Nominata la Commissione Antimafia anche a Chivasso

 

Chiusa l’inchiesta Minotauro, dopo pochi giorni, a Chivasso si tenne il primo consiglio comunale. La prima seduta, quella di nomina del sindaco e della sua giunta. Non poteva essere un evento istituzionale come gli altri, visti i risvolti della più importante inchiesta piemontese che proprio a Chivasso – come in altri paesi del torinese – aveva individuato una locale. Uno dei suoi esponenti – almeno secondo le ricostruzioni della magistratura – aveva un ruolo di primo piano nella politica cittadina. Quel Bruno Trunfio, finito in manette per416 bis, figlio del capo ‘ndrangheta cittadino, non poteva non scuotere l’opinione pubblica. Lui, coordinatore cittadino dell‘Udc, in carcere per reati collegati alla mafia. Eppure la politica non ha dato molto peso alla cosa. A chi chiedeva nuove elezioni – il voto dell’Udc è stato determinante per la vittoria Gianni De Mori, candidato del centrosinistra – è stato risposto “no”. Una contrarietà decisa, senza possibilità di mediazione alcuna. Così nella prima seduta il surreale ha fatto capolino in aula. La parola ‘ndrangheta è stata pronunciata di rado, mentre si è fatto un uso massiccio dei termini “legalità” e “trasparenza”.

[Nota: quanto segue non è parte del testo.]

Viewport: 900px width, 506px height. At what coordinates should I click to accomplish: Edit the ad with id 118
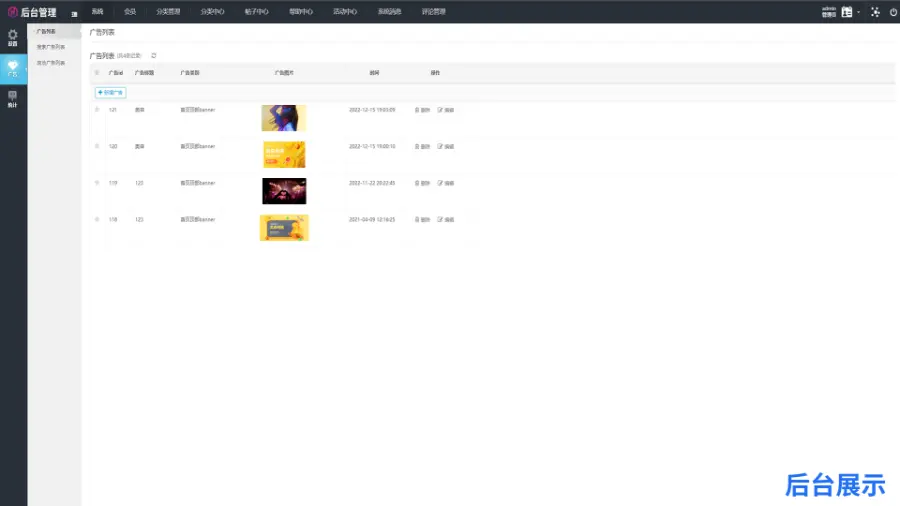[x=446, y=219]
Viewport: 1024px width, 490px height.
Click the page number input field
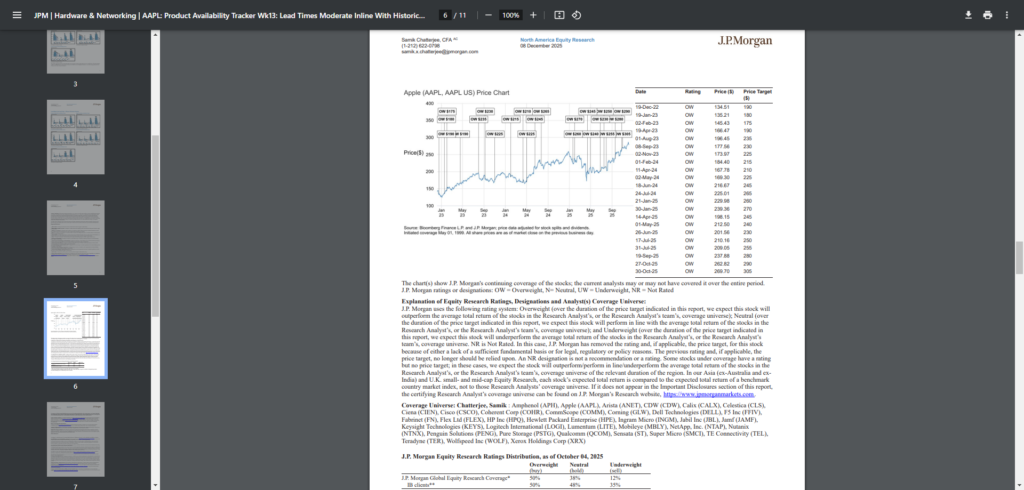444,15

 Nessuna influenza della ‘ndrangheta alle elezioni, almeno secondo la politica. Non è dello stesso avviso laPrefettura che, secondo il giornale locale “La nuova periferia”, ha deciso di nominare una commissione di accesso nel comune alle porte di Torino.

Perché? La risposta sembra scontata, almeno se si leggono le carte dell’operazione e si analizza il profilo di Bruno Trunfio.

Membro della locale è un politico di peso della cittadina. E’ stato esponente di Forza Italia, assessore all’urbanistica della Giunta Fluttero e poi coordinatore dell’Udc. Eppure per tutti – almeno per i vincitori – non aveva peso in città. Ma c’è chi afferma, come il sindaco uscente e candidato del centrodestra Bruno Matola che Trunfio ha condotto le trattative del ballottaggio, portando – di fatto – De Mori a diventare primo cittadino della città con uno scarto di voti minimo pari allo 0,2%(!).

Una visione non condivisa dagli avversari politici, ora alla guida della città. Il centrosinistra, infatti, ha deciso di trovare una soluzione alternativa: dare la poltrona promessa all’Udc ad un tecnico. Così, Massimo Striglia, candidato sindaco al primo turno per il partito di Casini, è rimasto a bocca asciutta.

Ora la prefettura sembrerebbe aver nominato una commissione di accesso per verificare se esistano o meno infiltrazioni mafiose nell’amministrazione di Chivasso per poi decidere o meno sul commissariamento.

Le parole rassicuranti della politica non sembrano essere state sufficienti. La Commissione di Accesso vuole vederci chiaro.